● **Input records**
———

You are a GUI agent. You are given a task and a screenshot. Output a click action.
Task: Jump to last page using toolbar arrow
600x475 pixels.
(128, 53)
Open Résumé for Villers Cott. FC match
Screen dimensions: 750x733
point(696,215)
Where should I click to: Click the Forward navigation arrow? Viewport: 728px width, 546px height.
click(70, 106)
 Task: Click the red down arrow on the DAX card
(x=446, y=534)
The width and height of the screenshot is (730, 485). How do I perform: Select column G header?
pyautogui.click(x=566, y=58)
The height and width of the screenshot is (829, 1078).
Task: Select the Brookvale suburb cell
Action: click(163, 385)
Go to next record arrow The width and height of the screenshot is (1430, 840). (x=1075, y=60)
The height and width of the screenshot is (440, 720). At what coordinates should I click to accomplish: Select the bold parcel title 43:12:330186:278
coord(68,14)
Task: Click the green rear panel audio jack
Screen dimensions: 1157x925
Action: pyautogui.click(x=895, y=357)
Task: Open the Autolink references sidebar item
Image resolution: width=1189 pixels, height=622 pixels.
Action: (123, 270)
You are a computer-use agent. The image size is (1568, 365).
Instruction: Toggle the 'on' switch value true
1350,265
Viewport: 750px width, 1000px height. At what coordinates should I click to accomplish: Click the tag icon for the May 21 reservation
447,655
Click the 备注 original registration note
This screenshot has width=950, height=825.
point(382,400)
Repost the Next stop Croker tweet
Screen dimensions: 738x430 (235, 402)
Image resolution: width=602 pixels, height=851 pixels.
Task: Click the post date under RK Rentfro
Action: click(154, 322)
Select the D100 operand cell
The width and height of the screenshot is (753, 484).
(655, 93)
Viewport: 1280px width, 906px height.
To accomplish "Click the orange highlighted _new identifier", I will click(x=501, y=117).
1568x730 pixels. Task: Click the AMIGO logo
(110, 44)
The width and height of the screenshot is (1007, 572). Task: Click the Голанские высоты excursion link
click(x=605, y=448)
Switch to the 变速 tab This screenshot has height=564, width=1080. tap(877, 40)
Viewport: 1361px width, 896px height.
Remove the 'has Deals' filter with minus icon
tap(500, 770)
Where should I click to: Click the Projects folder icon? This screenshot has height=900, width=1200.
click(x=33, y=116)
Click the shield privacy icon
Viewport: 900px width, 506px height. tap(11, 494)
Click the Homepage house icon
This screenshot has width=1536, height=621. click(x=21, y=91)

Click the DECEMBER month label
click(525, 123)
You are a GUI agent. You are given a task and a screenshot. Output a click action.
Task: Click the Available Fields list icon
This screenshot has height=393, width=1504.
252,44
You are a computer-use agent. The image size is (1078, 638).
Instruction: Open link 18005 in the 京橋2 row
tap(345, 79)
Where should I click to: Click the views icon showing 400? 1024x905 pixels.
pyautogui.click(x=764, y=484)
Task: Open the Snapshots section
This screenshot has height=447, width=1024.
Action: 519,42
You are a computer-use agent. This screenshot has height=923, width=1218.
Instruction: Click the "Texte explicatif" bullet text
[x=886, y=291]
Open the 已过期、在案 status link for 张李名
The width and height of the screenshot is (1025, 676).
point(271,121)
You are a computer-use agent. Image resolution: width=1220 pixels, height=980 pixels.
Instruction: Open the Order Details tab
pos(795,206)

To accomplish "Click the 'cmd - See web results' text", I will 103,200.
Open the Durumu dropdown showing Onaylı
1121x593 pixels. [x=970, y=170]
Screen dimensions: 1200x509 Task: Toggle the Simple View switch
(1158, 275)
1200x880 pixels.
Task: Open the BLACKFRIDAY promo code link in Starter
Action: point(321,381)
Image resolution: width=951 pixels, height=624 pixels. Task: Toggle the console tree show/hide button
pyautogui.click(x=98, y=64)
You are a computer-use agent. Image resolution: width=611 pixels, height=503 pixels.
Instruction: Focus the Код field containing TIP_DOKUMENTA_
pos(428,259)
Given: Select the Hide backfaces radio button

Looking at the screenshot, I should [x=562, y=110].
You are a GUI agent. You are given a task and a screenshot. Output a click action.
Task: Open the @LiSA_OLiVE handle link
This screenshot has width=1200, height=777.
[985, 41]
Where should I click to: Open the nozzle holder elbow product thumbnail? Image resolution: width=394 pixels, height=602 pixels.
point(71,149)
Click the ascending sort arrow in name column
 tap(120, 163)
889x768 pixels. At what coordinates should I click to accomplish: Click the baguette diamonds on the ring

———

● **Aim of the exercise**
Return each line of the listing that holds the string "agent".

● **Expected answer**
You are a GUI agent. You are given a task and a screenshot. Output a click action.
You are a computer-use agent. The image size is (1568, 365).
You are a GUI agent. You are given a task and a screenshot. Output a click action.
You are a computer-use agent. The image size is (1078, 638).
You are a computer-use agent. This screenshot has height=923, width=1218.
You are a computer-use agent. Image resolution: width=1220 pixels, height=980 pixels.
You are a computer-use agent. Image resolution: width=611 pixels, height=503 pixels.
You are a GUI agent. You are given a task and a screenshot. Output a click action.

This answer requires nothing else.